Al Russell has been doing business from his downtown Prince George store for seven years and he’s never seen vagrancy, property crime and violent people causing problems like he has lately.

The owner of Buckhorn Heating & Air Conditioning/Carrier Plumbing & Heating on Second Avenue east of Queensway was reminded of that last week when a man smashed 10 windows of his shop in a late-night spree of vandalism that hit three other neighbouring businesses.

“It’s gotten 100 times worse in the last four or five years. When I first started you didn’t have people camped on Second Avenue,” said Russell. “Their numbers are increasing, we’ve never had this many homeless on our street and they’re mean.

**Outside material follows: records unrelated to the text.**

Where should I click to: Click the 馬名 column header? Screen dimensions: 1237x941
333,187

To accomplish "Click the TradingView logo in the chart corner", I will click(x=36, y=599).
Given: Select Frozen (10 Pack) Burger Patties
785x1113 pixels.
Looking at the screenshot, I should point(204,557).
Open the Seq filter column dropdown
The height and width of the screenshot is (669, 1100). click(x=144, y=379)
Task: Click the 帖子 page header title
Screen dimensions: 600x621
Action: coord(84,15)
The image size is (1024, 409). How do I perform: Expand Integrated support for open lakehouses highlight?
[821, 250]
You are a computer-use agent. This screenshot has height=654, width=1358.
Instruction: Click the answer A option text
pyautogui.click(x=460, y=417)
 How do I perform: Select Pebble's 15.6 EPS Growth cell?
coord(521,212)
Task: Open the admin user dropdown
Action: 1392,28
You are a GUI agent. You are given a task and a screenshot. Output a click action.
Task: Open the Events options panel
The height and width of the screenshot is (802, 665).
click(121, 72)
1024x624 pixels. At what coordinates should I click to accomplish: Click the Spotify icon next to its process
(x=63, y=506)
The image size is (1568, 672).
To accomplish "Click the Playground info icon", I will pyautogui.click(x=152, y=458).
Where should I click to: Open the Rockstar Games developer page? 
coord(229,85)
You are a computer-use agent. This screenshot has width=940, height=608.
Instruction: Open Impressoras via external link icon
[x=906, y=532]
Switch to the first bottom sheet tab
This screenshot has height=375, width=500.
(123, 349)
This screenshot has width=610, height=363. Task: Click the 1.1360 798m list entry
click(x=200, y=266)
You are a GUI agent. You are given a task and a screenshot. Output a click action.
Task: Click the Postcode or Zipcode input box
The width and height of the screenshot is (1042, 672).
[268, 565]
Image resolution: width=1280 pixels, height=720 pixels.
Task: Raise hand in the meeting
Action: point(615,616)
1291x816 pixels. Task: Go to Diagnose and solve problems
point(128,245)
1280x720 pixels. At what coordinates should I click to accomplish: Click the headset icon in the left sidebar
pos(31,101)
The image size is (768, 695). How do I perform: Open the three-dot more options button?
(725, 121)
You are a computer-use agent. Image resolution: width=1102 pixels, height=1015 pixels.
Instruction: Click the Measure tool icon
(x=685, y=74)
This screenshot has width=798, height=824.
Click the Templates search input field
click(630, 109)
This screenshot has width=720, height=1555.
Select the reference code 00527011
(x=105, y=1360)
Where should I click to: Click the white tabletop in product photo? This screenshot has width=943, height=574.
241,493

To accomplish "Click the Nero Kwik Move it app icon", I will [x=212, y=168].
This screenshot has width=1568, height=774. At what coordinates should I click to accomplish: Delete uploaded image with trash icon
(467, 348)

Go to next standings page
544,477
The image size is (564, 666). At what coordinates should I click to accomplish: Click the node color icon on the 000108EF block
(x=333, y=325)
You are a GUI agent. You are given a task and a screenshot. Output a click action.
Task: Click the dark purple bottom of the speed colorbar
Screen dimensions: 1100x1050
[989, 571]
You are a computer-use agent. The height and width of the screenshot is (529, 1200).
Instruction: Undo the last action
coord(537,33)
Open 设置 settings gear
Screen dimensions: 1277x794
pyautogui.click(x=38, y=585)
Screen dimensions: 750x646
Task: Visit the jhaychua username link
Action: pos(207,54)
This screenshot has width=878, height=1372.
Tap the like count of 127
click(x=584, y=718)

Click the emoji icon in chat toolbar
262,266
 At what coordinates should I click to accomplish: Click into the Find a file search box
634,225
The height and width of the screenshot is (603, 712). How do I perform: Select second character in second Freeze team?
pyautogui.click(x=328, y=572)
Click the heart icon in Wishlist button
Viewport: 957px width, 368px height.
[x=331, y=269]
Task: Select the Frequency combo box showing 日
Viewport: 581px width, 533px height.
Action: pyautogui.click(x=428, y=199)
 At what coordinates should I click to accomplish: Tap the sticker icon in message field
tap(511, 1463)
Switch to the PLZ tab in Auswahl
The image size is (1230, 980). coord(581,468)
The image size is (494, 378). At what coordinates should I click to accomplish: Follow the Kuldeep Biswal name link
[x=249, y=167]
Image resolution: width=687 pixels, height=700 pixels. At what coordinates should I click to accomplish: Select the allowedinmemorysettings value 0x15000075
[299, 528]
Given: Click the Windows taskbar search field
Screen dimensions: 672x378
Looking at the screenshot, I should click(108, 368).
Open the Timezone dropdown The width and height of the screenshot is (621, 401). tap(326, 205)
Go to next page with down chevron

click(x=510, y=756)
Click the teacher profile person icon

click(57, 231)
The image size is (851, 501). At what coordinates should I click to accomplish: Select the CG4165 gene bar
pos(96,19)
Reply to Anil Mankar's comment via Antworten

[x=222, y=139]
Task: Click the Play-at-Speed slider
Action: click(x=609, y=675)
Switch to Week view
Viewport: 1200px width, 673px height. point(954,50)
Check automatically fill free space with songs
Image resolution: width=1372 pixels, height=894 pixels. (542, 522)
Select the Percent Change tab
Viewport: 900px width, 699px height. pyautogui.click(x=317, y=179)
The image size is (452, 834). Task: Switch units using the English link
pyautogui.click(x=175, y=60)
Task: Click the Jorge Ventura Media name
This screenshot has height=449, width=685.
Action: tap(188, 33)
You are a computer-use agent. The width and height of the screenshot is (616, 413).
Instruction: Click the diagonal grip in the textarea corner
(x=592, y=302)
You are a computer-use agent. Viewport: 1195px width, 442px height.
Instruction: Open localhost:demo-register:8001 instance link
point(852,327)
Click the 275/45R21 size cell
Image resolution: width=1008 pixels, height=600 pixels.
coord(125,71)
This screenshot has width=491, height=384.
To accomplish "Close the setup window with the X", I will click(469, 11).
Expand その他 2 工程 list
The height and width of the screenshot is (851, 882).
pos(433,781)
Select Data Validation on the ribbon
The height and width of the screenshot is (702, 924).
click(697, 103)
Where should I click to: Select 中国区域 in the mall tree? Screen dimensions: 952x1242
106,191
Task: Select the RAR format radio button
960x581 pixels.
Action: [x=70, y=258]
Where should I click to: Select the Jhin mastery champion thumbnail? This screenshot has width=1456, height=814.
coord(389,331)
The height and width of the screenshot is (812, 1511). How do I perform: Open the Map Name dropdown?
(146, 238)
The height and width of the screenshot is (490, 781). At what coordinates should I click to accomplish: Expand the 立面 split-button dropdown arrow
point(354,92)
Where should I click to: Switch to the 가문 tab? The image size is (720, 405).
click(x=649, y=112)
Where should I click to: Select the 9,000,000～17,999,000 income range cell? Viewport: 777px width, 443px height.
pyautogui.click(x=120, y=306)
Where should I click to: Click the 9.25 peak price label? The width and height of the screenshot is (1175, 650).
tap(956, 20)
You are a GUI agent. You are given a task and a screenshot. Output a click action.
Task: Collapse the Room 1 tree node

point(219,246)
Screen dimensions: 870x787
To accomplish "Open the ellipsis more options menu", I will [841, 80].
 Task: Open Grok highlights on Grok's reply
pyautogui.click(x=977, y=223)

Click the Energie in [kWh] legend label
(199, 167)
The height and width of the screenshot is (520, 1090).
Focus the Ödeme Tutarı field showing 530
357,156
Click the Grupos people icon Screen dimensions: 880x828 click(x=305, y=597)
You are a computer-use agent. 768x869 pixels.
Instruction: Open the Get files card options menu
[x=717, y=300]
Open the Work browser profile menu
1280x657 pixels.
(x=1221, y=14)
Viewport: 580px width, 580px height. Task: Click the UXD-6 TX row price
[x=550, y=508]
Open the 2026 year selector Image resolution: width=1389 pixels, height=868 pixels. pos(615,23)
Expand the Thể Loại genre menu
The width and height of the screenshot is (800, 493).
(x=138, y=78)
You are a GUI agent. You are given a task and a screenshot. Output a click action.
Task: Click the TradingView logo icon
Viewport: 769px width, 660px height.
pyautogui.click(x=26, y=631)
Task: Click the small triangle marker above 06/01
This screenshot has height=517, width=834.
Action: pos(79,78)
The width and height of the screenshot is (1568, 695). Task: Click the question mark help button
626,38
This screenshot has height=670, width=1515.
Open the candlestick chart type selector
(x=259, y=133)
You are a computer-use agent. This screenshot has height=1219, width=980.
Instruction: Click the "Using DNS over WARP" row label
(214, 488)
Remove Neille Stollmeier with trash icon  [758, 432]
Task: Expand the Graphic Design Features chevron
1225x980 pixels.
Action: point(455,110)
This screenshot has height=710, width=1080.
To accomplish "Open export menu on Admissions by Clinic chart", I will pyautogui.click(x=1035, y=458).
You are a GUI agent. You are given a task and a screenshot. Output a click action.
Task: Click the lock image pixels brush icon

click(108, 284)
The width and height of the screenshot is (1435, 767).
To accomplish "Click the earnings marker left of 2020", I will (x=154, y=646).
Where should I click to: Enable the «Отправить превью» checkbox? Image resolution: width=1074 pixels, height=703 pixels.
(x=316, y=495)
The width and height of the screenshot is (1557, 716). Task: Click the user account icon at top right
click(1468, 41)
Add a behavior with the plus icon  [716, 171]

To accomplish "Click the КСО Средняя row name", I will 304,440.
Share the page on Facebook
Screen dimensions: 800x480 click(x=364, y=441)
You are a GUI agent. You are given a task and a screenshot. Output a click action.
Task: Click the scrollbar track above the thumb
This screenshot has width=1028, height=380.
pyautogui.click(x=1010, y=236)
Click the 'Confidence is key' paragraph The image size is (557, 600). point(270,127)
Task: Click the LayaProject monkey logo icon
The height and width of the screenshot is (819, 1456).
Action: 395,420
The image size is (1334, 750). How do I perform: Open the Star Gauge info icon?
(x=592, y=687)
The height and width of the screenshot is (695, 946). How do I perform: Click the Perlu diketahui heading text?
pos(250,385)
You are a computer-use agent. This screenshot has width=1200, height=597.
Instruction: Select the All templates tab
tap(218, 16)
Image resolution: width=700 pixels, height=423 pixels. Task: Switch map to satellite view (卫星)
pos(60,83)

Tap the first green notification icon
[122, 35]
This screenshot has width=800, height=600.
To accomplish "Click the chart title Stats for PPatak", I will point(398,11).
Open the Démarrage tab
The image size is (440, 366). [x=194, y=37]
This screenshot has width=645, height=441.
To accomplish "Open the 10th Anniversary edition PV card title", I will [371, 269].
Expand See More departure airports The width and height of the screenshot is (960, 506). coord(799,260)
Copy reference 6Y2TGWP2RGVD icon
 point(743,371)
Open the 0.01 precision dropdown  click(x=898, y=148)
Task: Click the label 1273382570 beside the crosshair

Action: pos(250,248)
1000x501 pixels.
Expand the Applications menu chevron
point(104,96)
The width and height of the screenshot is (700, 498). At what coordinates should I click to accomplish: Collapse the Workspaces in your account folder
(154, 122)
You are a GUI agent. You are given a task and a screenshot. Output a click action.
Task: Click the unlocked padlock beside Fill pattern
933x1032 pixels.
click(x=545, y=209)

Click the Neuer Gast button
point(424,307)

“The street people we had before were courteous and nice,” he said. “They were down and out but they weren’t creeps or violent people. My daughter used to volunteer at St. Vincent de Paul and now I wouldn’t let her, it’s scary. They’re mean and you take your life in your hands when you go into a group of them. It’s been getting like this since the Greyhound bus stopped.”

Greyhound shut down its bus service in Western Canada in October 2018 and until that point inmates were given bus tickets to their homes in other parts of B.C. or other provinces upon their release from custody at Prince George Correctional Centre. Now they get taxi rides downtown.

“If you don’t have money in your bank account or someone to pick you up then you are stuck in Prince George,” said Prince George RCMP Cpl. Jennifer Cooper.

Russell says the jail in Prince George is the source of many of the undesirable people who frequent downtown and are causing problems for shop owners and their customers with their open drug use, and street loitering and their willingness to commit property crimes and threaten acts of violence.

“Some people thought it was the fires (in 2017 and 2018) that brought them in, but those people could go home again after the evacuation and maybe a few stayed in Prince George but not to the extent we’re seeing, and it seems to be getting worse,” said Russell.

Russell wants the courts to quit letting habitual criminals back on the street after they’ve been arrested and give them jail time when they break laws to remind them there are repercussions for what they do.

“They’ve got to stop treating them like babies, they’re adults who make choices that aren’t good,” he said. “Either they follow the rules like everybody else or they get put away. It seems like nobody’s listening.”